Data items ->
---

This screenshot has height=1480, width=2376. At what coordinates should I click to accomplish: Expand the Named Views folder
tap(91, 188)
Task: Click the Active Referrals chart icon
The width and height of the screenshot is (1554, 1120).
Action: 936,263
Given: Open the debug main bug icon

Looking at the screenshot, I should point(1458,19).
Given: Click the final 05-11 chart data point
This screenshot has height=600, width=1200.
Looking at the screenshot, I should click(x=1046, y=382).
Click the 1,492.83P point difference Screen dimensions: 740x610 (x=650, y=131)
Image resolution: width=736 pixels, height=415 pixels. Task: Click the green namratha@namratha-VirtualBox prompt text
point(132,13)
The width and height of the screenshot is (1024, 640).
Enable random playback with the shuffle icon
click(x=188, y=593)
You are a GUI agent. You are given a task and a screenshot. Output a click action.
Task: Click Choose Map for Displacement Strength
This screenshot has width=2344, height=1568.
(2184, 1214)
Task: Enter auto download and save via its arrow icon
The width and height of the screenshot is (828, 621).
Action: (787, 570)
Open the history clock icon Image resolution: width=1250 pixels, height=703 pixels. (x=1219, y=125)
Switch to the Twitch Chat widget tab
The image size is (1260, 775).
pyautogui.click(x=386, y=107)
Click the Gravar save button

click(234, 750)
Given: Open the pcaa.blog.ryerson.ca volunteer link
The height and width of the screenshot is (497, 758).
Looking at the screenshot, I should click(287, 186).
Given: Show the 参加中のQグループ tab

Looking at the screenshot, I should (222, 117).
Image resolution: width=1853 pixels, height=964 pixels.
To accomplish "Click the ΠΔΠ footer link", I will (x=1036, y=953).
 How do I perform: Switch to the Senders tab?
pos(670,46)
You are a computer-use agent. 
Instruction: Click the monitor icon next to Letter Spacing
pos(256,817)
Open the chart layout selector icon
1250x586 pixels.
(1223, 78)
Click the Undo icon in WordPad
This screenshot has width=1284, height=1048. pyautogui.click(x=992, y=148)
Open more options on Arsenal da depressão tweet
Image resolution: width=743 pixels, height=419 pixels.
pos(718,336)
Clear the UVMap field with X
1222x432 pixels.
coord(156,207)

---

WHAT TO WORK ON -> Rewrite the entries above so that "Given:" becomes "Goal:" in every place it occurs, with nothing else altered.

CORRECT ANSWER ->
This screenshot has height=1480, width=2376. At what coordinates should I click to accomplish: Expand the Named Views folder
tap(91, 188)
Task: Click the Active Referrals chart icon
The width and height of the screenshot is (1554, 1120).
Action: 936,263
Goal: Open the debug main bug icon

Looking at the screenshot, I should point(1458,19).
Goal: Click the final 05-11 chart data point
This screenshot has height=600, width=1200.
Looking at the screenshot, I should click(x=1046, y=382).
Click the 1,492.83P point difference Screen dimensions: 740x610 (x=650, y=131)
Image resolution: width=736 pixels, height=415 pixels. Task: Click the green namratha@namratha-VirtualBox prompt text
point(132,13)
The width and height of the screenshot is (1024, 640).
Enable random playback with the shuffle icon
click(x=188, y=593)
You are a GUI agent. You are given a task and a screenshot. Output a click action.
Task: Click Choose Map for Displacement Strength
This screenshot has width=2344, height=1568.
(2184, 1214)
Task: Enter auto download and save via its arrow icon
The width and height of the screenshot is (828, 621).
Action: (787, 570)
Open the history clock icon Image resolution: width=1250 pixels, height=703 pixels. (x=1219, y=125)
Switch to the Twitch Chat widget tab
The image size is (1260, 775).
pyautogui.click(x=386, y=107)
Click the Gravar save button

click(234, 750)
Goal: Open the pcaa.blog.ryerson.ca volunteer link
The height and width of the screenshot is (497, 758).
Looking at the screenshot, I should click(287, 186).
Goal: Show the 参加中のQグループ tab

Looking at the screenshot, I should (222, 117).
Image resolution: width=1853 pixels, height=964 pixels.
To accomplish "Click the ΠΔΠ footer link", I will (x=1036, y=953).
 How do I perform: Switch to the Senders tab?
pos(670,46)
You are a computer-use agent. 
Instruction: Click the monitor icon next to Letter Spacing
pos(256,817)
Open the chart layout selector icon
1250x586 pixels.
(1223, 78)
Click the Undo icon in WordPad
This screenshot has width=1284, height=1048. pyautogui.click(x=992, y=148)
Open more options on Arsenal da depressão tweet
Image resolution: width=743 pixels, height=419 pixels.
pos(718,336)
Clear the UVMap field with X
1222x432 pixels.
coord(156,207)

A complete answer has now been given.